How has/does your job as a nail tech affect your plan?
Life as a nail tech affects my plan a bit when it comes to eating properly. As many techs know, it’s easy to forget to eat or get up from the desk when you’re busy. I try to book at least a 15-minute break around the three times I eat at work, or I sneak it in between clients. It’s worth it because in the end your mood is more even through the day since you don’t get “hangry” or short from low blood sugar.
What has been your greatest challenge or most difficult aspect of your new healthy lifestyle?
The greatest challenge at first was cutting sugar out. I had headaches for the first couple of days, almost like I was going through withdrawals. This last spring I was thrown over the handlebars of my mountain bike coming down a hill and almost broke both wrists, as well as damaging the tissues in my palms. That was a bit of a setback, not only with my health goals but at work as well. I decided, though, to let my wrists heal and take a break from working out but kept my diet the same, which seemed to help.

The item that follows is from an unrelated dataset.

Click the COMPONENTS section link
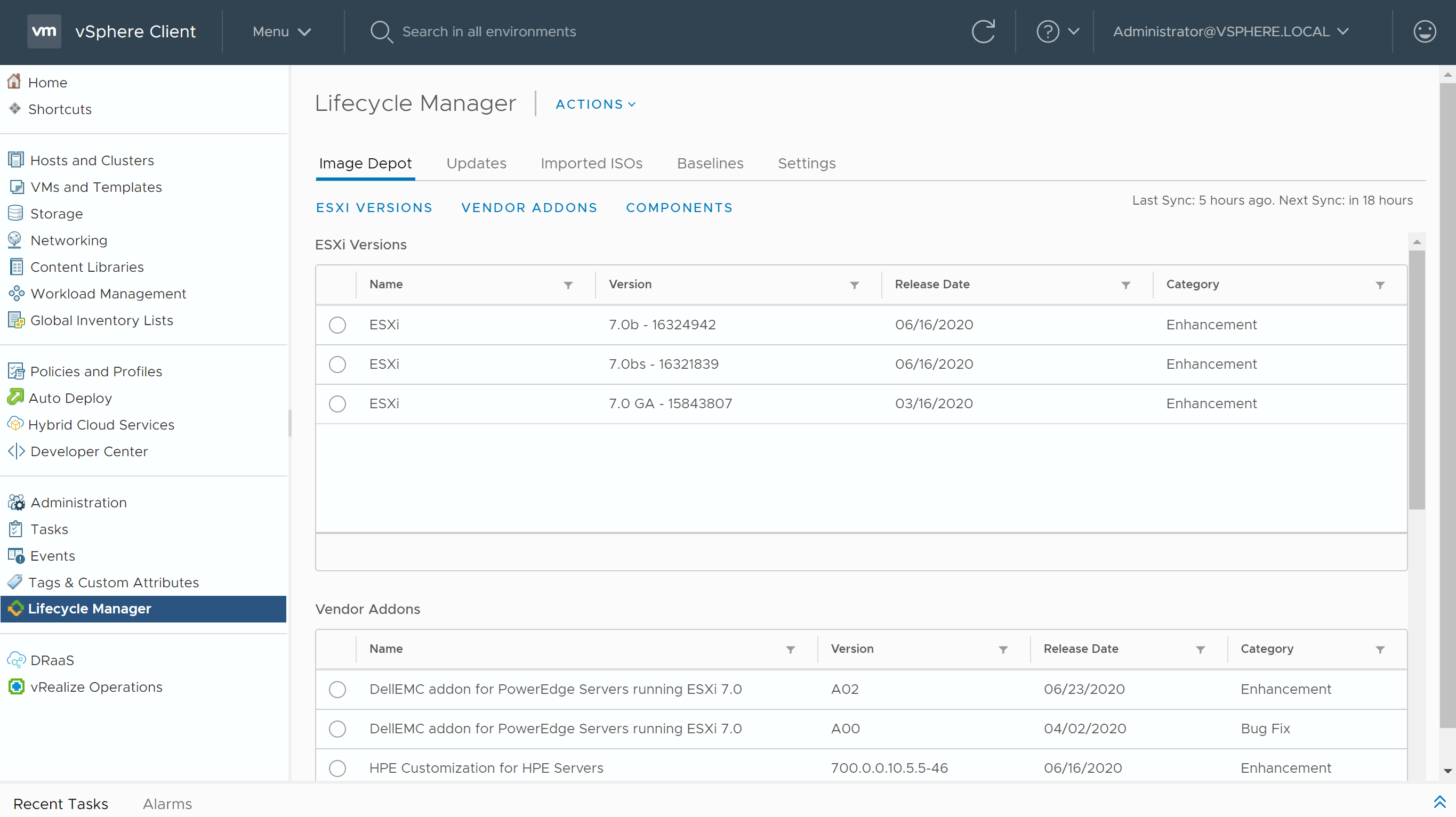The height and width of the screenshot is (817, 1456). click(680, 207)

Please share your advice for other nail techs who need encouragement to embark on a healthy lifestyle.
My best advice is to start small and be consistent; any healthy diet will work for you if you stick to it long enough. Same thing with exercising: If you stick with it you will see results, and not only will you feel better about yourself and life, you’ll start to feel better at work too, both mentally and physically.